**Aim of the exercise**. Leaving nothing out, print each line of the material exactly.

◇ ◇ ◇ ◇ ◇ ◇ ◇

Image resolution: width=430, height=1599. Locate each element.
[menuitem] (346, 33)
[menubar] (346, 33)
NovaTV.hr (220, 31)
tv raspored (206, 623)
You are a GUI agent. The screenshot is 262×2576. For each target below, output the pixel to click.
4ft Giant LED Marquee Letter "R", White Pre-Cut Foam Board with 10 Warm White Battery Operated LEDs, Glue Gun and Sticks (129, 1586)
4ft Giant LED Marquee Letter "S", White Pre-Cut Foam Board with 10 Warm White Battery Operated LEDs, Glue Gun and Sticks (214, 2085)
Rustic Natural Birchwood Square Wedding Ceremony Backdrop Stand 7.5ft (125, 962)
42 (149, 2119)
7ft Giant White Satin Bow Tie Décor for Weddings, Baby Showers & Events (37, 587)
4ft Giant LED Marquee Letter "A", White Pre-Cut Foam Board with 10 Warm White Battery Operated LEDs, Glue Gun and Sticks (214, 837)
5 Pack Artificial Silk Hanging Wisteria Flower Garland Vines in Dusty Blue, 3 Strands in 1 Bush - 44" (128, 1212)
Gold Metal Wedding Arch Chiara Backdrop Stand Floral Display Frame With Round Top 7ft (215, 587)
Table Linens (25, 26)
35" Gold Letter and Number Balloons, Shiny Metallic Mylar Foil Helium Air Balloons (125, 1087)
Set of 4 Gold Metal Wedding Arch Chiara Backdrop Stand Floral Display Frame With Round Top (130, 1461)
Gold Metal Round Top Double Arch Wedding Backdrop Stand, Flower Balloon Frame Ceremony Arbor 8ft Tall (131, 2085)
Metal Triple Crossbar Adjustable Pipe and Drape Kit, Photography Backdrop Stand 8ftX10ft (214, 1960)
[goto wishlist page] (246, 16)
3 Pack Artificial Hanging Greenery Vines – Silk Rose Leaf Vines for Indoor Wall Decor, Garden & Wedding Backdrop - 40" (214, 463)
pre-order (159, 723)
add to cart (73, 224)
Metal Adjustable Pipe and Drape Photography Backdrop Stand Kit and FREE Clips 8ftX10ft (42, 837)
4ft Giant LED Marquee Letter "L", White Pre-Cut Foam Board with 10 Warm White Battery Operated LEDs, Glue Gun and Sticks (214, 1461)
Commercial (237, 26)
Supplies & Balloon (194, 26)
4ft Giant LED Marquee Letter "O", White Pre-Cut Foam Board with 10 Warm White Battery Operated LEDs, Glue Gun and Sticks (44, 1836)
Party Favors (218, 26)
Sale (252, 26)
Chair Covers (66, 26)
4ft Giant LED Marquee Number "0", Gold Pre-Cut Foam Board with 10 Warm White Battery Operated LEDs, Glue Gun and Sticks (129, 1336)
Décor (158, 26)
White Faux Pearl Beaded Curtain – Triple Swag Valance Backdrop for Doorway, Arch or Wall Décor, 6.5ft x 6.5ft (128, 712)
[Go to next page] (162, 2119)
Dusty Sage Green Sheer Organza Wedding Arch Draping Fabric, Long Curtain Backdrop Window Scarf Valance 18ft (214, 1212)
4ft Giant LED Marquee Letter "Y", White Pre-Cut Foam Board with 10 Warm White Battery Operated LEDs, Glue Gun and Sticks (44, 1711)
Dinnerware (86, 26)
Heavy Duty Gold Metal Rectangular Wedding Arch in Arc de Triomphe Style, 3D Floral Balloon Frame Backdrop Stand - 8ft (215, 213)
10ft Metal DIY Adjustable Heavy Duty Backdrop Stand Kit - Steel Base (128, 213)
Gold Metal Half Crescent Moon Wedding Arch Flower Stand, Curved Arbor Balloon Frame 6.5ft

◇ ◇ ◇ ◇ ◇ ◇ ◇

**Task solution**.
Image resolution: width=430, height=1599. Locate each element.
[menuitem] (346, 33)
[menubar] (346, 33)
NovaTV.hr (220, 31)
tv raspored (206, 623)
You are a GUI agent. The screenshot is 262×2576. For each target below, output the pixel to click.
4ft Giant LED Marquee Letter "R", White Pre-Cut Foam Board with 10 Warm White Battery Operated LEDs, Glue Gun and Sticks (129, 1586)
4ft Giant LED Marquee Letter "S", White Pre-Cut Foam Board with 10 Warm White Battery Operated LEDs, Glue Gun and Sticks (214, 2085)
Rustic Natural Birchwood Square Wedding Ceremony Backdrop Stand 7.5ft (125, 962)
42 (149, 2119)
7ft Giant White Satin Bow Tie Décor for Weddings, Baby Showers & Events (37, 587)
4ft Giant LED Marquee Letter "A", White Pre-Cut Foam Board with 10 Warm White Battery Operated LEDs, Glue Gun and Sticks (214, 837)
5 Pack Artificial Silk Hanging Wisteria Flower Garland Vines in Dusty Blue, 3 Strands in 1 Bush - 44" (128, 1212)
Gold Metal Wedding Arch Chiara Backdrop Stand Floral Display Frame With Round Top 7ft (215, 587)
Table Linens (25, 26)
35" Gold Letter and Number Balloons, Shiny Metallic Mylar Foil Helium Air Balloons (125, 1087)
Set of 4 Gold Metal Wedding Arch Chiara Backdrop Stand Floral Display Frame With Round Top (130, 1461)
Gold Metal Round Top Double Arch Wedding Backdrop Stand, Flower Balloon Frame Ceremony Arbor 8ft Tall (131, 2085)
Metal Triple Crossbar Adjustable Pipe and Drape Kit, Photography Backdrop Stand 8ftX10ft (214, 1960)
[goto wishlist page] (246, 16)
3 Pack Artificial Hanging Greenery Vines – Silk Rose Leaf Vines for Indoor Wall Decor, Garden & Wedding Backdrop - 40" (214, 463)
pre-order (159, 723)
add to cart (73, 224)
Metal Adjustable Pipe and Drape Photography Backdrop Stand Kit and FREE Clips 8ftX10ft (42, 837)
4ft Giant LED Marquee Letter "L", White Pre-Cut Foam Board with 10 Warm White Battery Operated LEDs, Glue Gun and Sticks (214, 1461)
Commercial (237, 26)
Supplies & Balloon (194, 26)
4ft Giant LED Marquee Letter "O", White Pre-Cut Foam Board with 10 Warm White Battery Operated LEDs, Glue Gun and Sticks (44, 1836)
Party Favors (218, 26)
Sale (252, 26)
Chair Covers (66, 26)
4ft Giant LED Marquee Number "0", Gold Pre-Cut Foam Board with 10 Warm White Battery Operated LEDs, Glue Gun and Sticks (129, 1336)
Décor (158, 26)
White Faux Pearl Beaded Curtain – Triple Swag Valance Backdrop for Doorway, Arch or Wall Décor, 6.5ft x 6.5ft (128, 712)
[Go to next page] (162, 2119)
Dusty Sage Green Sheer Organza Wedding Arch Draping Fabric, Long Curtain Backdrop Window Scarf Valance 18ft (214, 1212)
4ft Giant LED Marquee Letter "Y", White Pre-Cut Foam Board with 10 Warm White Battery Operated LEDs, Glue Gun and Sticks (44, 1711)
Dinnerware (86, 26)
Heavy Duty Gold Metal Rectangular Wedding Arch in Arc de Triomphe Style, 3D Floral Balloon Frame Backdrop Stand - 8ft (215, 213)
10ft Metal DIY Adjustable Heavy Duty Backdrop Stand Kit - Steel Base (128, 213)
Gold Metal Half Crescent Moon Wedding Arch Flower Stand, Curved Arbor Balloon Frame 6.5ft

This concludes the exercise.